GIVEN RECORDS

-=-=-

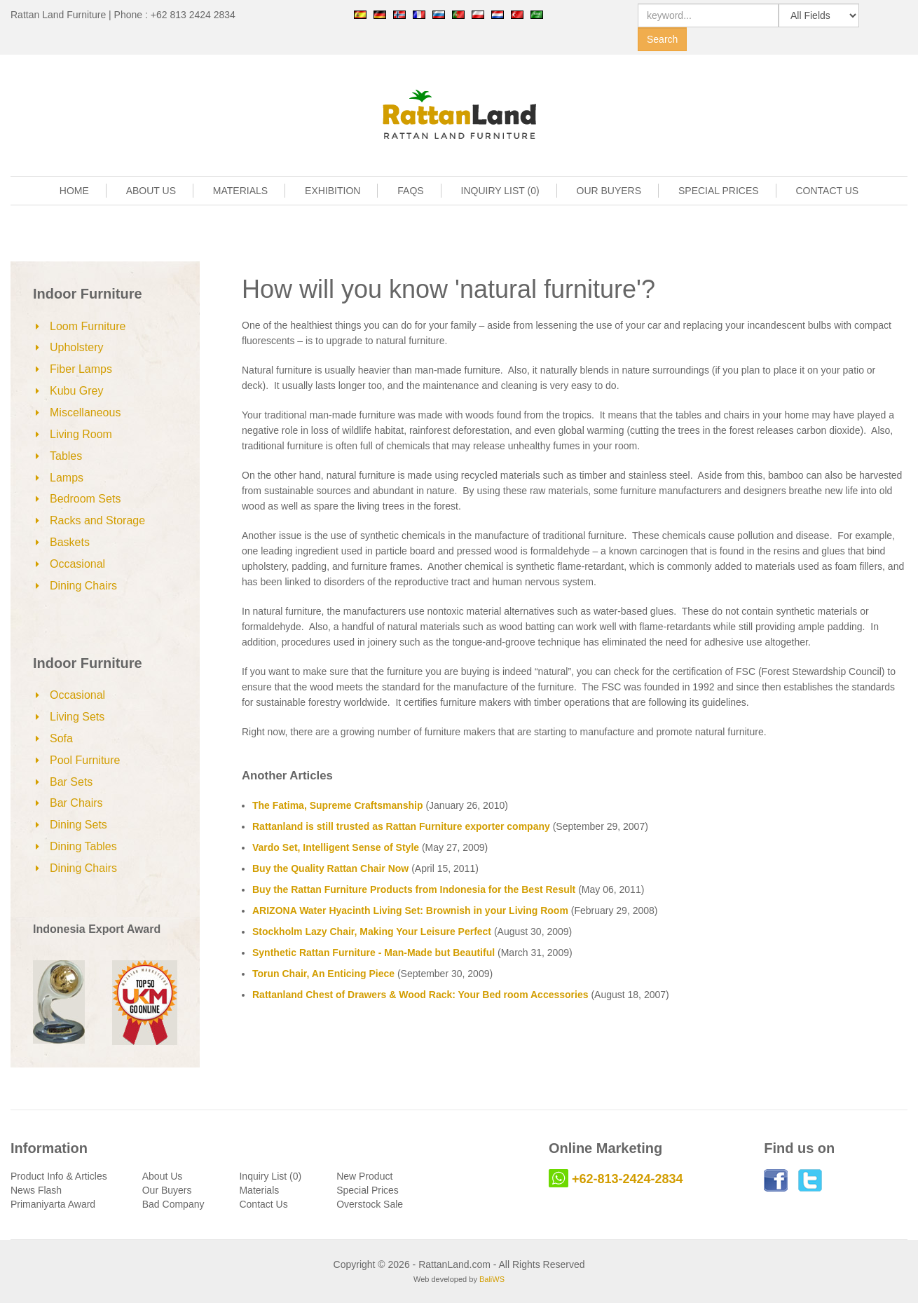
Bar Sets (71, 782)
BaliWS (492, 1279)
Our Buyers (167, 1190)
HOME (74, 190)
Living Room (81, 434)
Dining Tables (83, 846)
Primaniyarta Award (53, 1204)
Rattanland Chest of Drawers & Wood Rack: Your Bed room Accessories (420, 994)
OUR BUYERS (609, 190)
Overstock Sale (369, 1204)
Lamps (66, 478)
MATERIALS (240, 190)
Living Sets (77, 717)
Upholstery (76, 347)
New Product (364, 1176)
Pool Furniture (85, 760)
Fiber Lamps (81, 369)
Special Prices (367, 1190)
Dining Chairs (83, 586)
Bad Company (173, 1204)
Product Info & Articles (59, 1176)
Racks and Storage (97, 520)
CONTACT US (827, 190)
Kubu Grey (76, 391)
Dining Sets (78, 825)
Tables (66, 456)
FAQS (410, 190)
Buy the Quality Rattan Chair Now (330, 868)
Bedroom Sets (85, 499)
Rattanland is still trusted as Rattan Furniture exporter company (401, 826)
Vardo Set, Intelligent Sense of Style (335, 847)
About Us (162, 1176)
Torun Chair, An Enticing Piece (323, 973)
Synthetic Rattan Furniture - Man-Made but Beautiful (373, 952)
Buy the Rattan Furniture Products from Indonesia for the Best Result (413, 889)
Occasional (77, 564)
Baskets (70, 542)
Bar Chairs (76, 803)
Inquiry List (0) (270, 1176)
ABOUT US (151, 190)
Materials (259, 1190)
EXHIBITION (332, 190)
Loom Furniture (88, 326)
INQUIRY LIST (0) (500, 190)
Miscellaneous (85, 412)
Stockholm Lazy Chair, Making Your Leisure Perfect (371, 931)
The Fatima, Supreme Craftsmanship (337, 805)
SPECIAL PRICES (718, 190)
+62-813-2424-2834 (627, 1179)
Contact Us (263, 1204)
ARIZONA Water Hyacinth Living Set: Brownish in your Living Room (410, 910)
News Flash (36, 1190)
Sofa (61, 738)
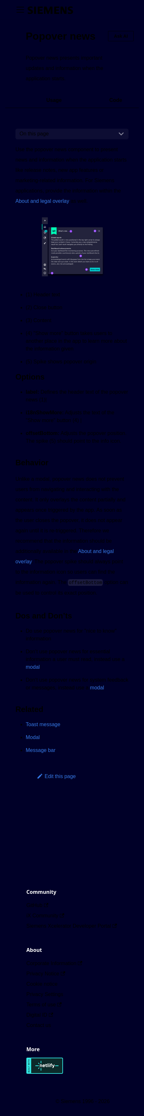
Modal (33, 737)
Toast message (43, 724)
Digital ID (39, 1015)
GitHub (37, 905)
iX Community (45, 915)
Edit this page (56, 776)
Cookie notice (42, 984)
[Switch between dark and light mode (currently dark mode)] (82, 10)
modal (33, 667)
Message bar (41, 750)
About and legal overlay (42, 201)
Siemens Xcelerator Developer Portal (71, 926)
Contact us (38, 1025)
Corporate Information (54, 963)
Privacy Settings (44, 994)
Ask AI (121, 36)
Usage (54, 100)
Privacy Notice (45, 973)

-=-=-

TASK
Extract every line of the material above, word for word, leaving out the pictures.

THE REPLY
Bar Sets (71, 782)
BaliWS (492, 1279)
Our Buyers (167, 1190)
HOME (74, 190)
Living Room (81, 434)
Dining Tables (83, 846)
Primaniyarta Award (53, 1204)
Rattanland Chest of Drawers & Wood Rack: Your Bed room Accessories (420, 994)
OUR BUYERS (609, 190)
Overstock Sale (369, 1204)
Lamps (66, 478)
MATERIALS (240, 190)
Living Sets (77, 717)
Upholstery (76, 347)
New Product (364, 1176)
Pool Furniture (85, 760)
Fiber Lamps (81, 369)
Special Prices (367, 1190)
Dining Chairs (83, 586)
Bad Company (173, 1204)
Product Info & Articles (59, 1176)
Racks and Storage (97, 520)
CONTACT US (827, 190)
Kubu Grey (76, 391)
Dining Sets (78, 825)
Tables (66, 456)
FAQS (410, 190)
Buy the Quality Rattan Chair Now (330, 868)
Bedroom Sets (85, 499)
Rattanland is still trusted as Rattan Furniture exporter company (401, 826)
Vardo Set, Intelligent Sense of Style (335, 847)
About Us (162, 1176)
Torun Chair, An Enticing Piece (323, 973)
Synthetic Rattan Furniture - Man-Made but Beautiful (373, 952)
Buy the Rattan Furniture Products from Indonesia for the Best Result (413, 889)
Occasional (77, 564)
Baskets (70, 542)
Bar Chairs (76, 803)
Inquiry List (0) (270, 1176)
ABOUT US (151, 190)
Materials (259, 1190)
EXHIBITION (332, 190)
Loom Furniture (88, 326)
INQUIRY LIST (0) (500, 190)
Miscellaneous (85, 412)
Stockholm Lazy Chair, Making Your Leisure Perfect (371, 931)
The Fatima, Supreme Craftsmanship (337, 805)
SPECIAL PRICES (718, 190)
+62-813-2424-2834 (627, 1179)
Contact Us (263, 1204)
ARIZONA Water Hyacinth Living Set: Brownish in your Living Room (410, 910)
News Flash (36, 1190)
Sofa (61, 738)
Modal (33, 737)
Toast message (43, 724)
Digital ID (39, 1015)
GitHub (37, 905)
iX Community (45, 915)
Edit this page (56, 776)
Cookie notice (42, 984)
[Switch between dark and light mode (currently dark mode)] (82, 10)
modal (33, 667)
Message bar (41, 750)
About and legal overlay (42, 201)
Siemens Xcelerator Developer Portal (71, 926)
Contact us (38, 1025)
Corporate Information (54, 963)
Privacy Settings (44, 994)
Ask AI (121, 36)
Usage (54, 100)
Privacy Notice (45, 973)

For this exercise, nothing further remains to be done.